A study of patients randomized into two treatment groups, one receiving 60 Gy and the other receiving 90 Gy thyroid tissue absorbed dose of radioiodine. At 6 months, five patients in the 90 Gy group were hypothyroid, compared to two patients in the 60 Gy group (P = 0.246). Overall at 6 months, non-responders to low-dose therapy had a significantly larger thyroid gland mass (respective means: 35.9 ml vs 21.9 ml). Where low-dose radioiodine treatment of Graves’ disease is considered, a dose of 60 Gy will yield a 39% response rate at 6 months while minimizing early hypothyroidism. No significant advantage in response rate is gained by using a dose of 90 Gy [15].

The use of antithyroid medications and the effect on RAI therapy remains controversial, although with a number of different protocols were tested taking into account history of prior antithyroid medication use [16]. We found that PTU, but not MMI to be associated with delayed response time.

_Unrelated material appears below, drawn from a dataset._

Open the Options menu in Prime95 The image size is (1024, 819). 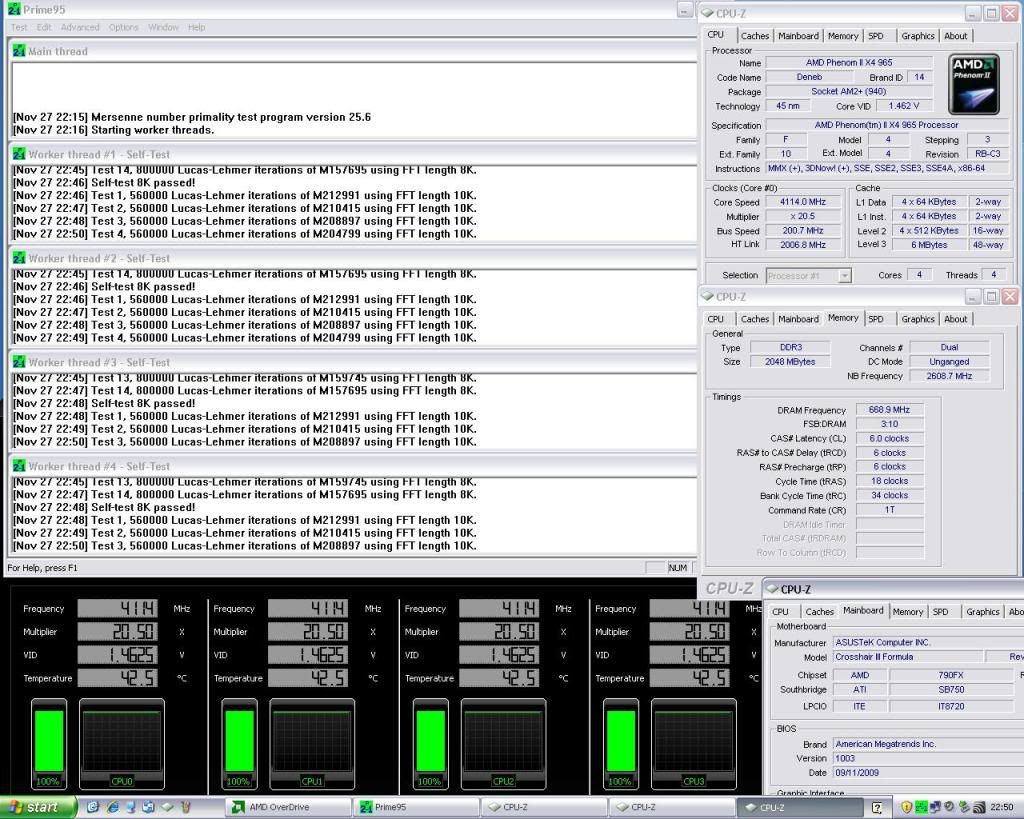124,27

There is a suggestion that PTU may cause increased resistance of thyroid tissue to radiation effect and subsequent successful response rates [17,18,19]. Others have not reported this to be an issue with MMI or carbimazole [20, 21]. In a meta-analysis of 14 RCTs with 1269 patients [7], the risk of antithyroid medications on unsuccessful RAI therapy was 1.28, CI 1.07–1.52 (p = 0.004) compared to no antithyroid medications. There included MMI (6 trials), PTU (4 trials), carbimazole (3 trials) and one comparing PTU with MMI. The effect on achieving hypothyroidism was independent of antithyroid drug choice [7].

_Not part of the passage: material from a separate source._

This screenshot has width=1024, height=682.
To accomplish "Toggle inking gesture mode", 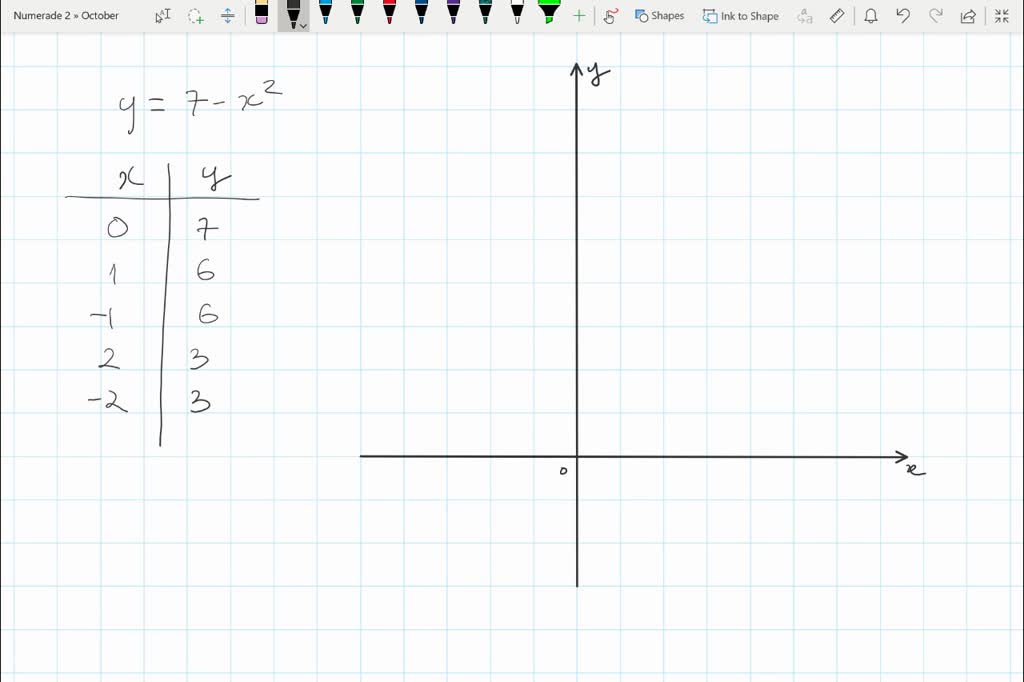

One of the limitations of our study was that we were unable to report on the adverse effects attributable to the 131I administration as this data was not consistently recorded in the medical record. Our data collection was from the time period when the protocol for the calculation of 131I doses was initially developed. However, we consider the results of this study applicable to our contemporary practice, as the protocol is largely unchanged from when it was initially developed. The only change has been the introduction of a 1 week low-iodine diet preparation around 3 years ago which could affect the uptake measurements though not the efficacy of 131I administration. Another limitation of this study are we were unable to evaluate the impact of TSIS on treatment failure. Finally, the mean time to response was calculated based on follow-up result of hypothyroidism which may have underestimated the true time to hypothyroidism. However, since patients called with symptoms of hypothyroidism and were brought in the discrepancy in our measured time to response and actual development of hypothyroidism was minimal.

Conclusion

Using calculations of dose of RAI based upon thyroid gland size and correcting for radioiodine uptake, successful treatment with a single dose of RAI can be achieved with a 7% first therapy failure rate, with few patients requiring additional doses of RAI.